今は高尾が魔法で切り離したものを元に戻したから猫は居なくなったわけだが、そのことによって猫が考えていたこと全部を高尾が理解するわけではない。一つになったのだから何も分からない、ということでもないけれど。
「でもそうとしか考えられないんだからしょうがないだろ。人嫌いだったはずなのに、それも殆どなくなってるし……」
どちらかといえば、緑間より高尾の方が嫌われていたというのは部屋にやって来た時の猫の反応で分かるだろう。高尾だって何がどうしてこうなったのか、その過程を知りたいくらいだ。
「真ちゃん、アイツに何かした?」
「するわけがないだろう」
だよな、と高尾も頷く。猫嫌いの緑間が猫に何かをするとは思わない。してやったことといえば、怪我の手当てぐらいだろう。それ以外で猫に近付く理由すら思い当たらない。

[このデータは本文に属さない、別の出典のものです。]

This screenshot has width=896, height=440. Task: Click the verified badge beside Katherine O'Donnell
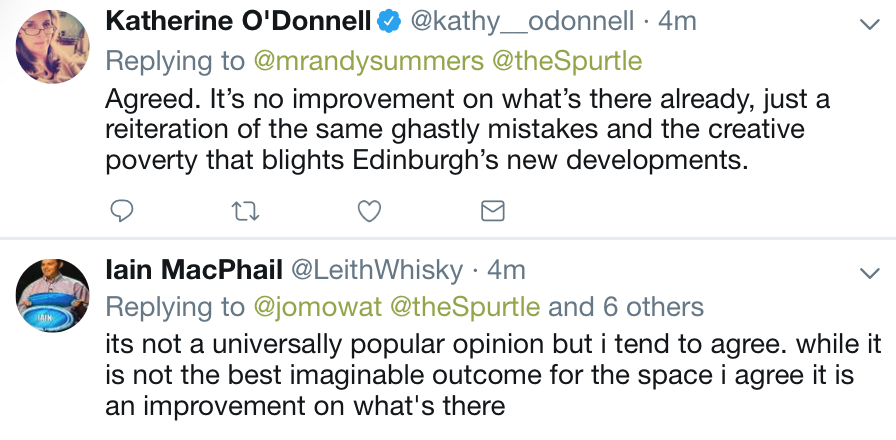tap(389, 22)
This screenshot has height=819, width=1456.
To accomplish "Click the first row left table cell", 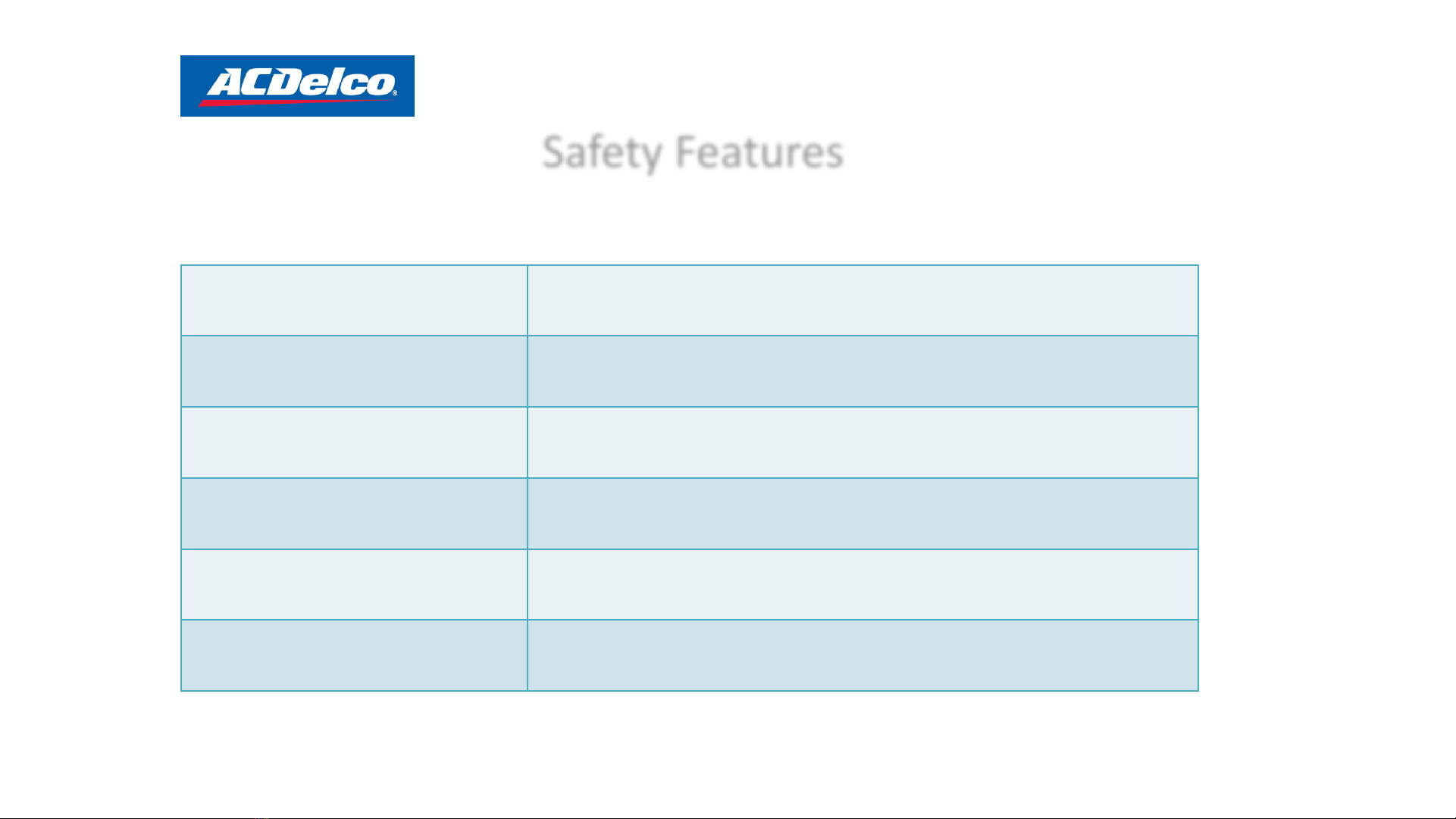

それにおそらくだが、緑間が言っていた猫というのはどれもこの黒猫のことだろうと高尾は考えている。絶対とはいえないがほぼ確実に。根拠を述べろと言われたら困るが、高尾の中ではそう考えるのが自然だと思えるだけの判断材料が揃っていた。
(あと他に考えられるとすれば……)
何かあるだろうかと考えて、自分とリンクしていることはないのだからそれはないかと切り捨てる。だとすれば、普通にあの猫が緑間に心を許しただけの話なのか。そう考え難いから理由を探していたのだが、猫が何を考えて何を思っていたのかも分からない高尾にはどうやっても真実は見つけられない。今更直接聞くことも出来ないし、これはもう深く考えないのが一番なのかもしれないという結論を出す。
「まあそれはいいや。アイツが迷惑掛けて悪かったな」
「それはもう良い」
謝罪なら既に一度聞いている。猫のせいで大変だったあれら全ての元凶が目の前の男であろうと、過ぎたことをとやかく言うつもりはない。高尾にも高尾の事情があったようだし、目先の問題は片付いたのだからそれで良い。
だが、気になるのはむしろ別の点だ。
「お前はそのことをオレに話して良かったのか?」
そのこと――自分が魔法使いであることを。